Anti-gun local governments in one New Jersey county have taken votes against the proposed Concealed Carry Reciprocity Act that may represent the philosophical divide between elected officials and their constituents when it comes to civil rights: Politicians don’t trust armed citizens, but those citizens trust each other.
According to NorthJersey.com, officials in several Bergen County towns have “adopted resolutions opposing the Concealed Carry Reciprocity Act of 2017, which would require all states to recognize permits issued by other states, including ones with less-stringent laws.”
Town governments in Fort Lee, Teaneck Township and a few other towns have adopted the resolutions.

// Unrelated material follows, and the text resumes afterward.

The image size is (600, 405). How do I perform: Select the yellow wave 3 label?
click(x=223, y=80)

But an online (unscientific) survey by the Asbury Park Press had a stunning result. Ninety-three percent of the respondents support reciprocity when asked “Should New Jersey be forced to recognize gun permits issued by other states?” Only 7 percent disagreed.

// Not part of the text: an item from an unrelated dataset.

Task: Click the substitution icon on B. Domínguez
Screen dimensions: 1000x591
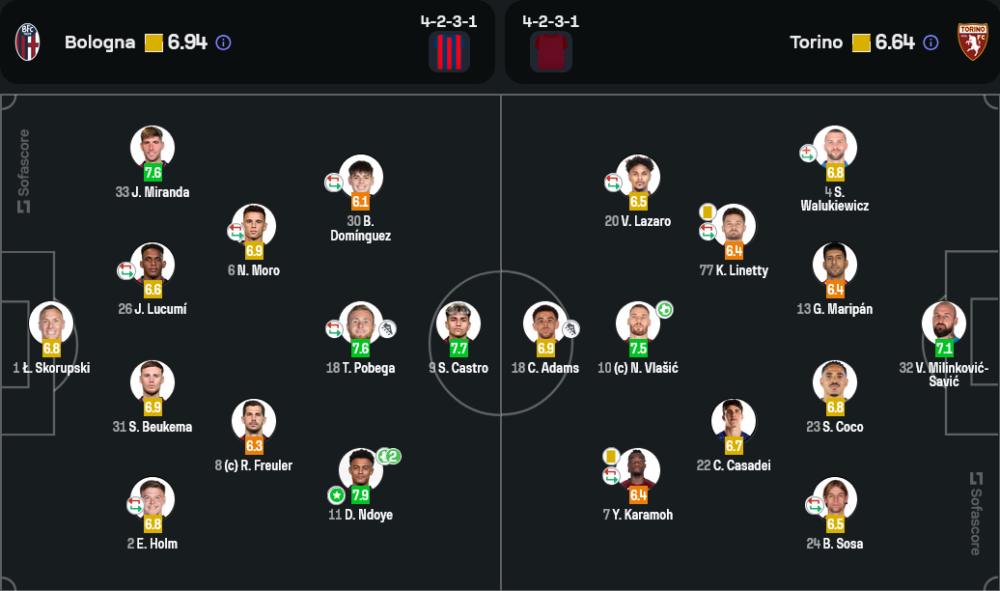Action: coord(333,182)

New Jersey is a “may issue” state, so local law enforcement has broad discretionary power to deny permit applications, which is typically the case. This system came under heavy criticism more than two years ago when a Berlin township woman, Carol Bowne, was brutally murdered in her driveway by a man against whom she had a protection order. At the time, Bowne was waiting for the police chief to approve her gun permit application, which had been gathering dust on his desk for weeks.
Fort Lee Mayor Mark Sokolich told NorthJersey.com, “If anyone is going to have a concealed weapon, it should be based on an application that should be made to the appropriate authority in New Jersey…I’ll be damned if a state with liberality hands out concealed gun permits and I’ve got them in my town every day.”
Sokolich also insisted that his town “is respectful of the Constitution and recognizes the Second Amendment…” The town essentially doesn’t have a choice in the matter, since the Second Amendment is the law of the land. It was incorporated to the states via the 14th Amendment in June 2010 when the U.S. Supreme Court ruled against the Chicago handgun ban in the case of McDonald v. City of Chicago, which was brought by the Second Amendment Foundation.
The New Jersey town governments can pass all the resolutions they want, but if Congress approves the reciprocity legislation – which has languished in the House under Speaker Paul Ryan, much to the consternation and frustration of gun owners who put the GOP in control on Capitol Hill – that law will have to be followed. Garden State town councils cannot declare their communities “sanctuaries” against the Bill of Rights.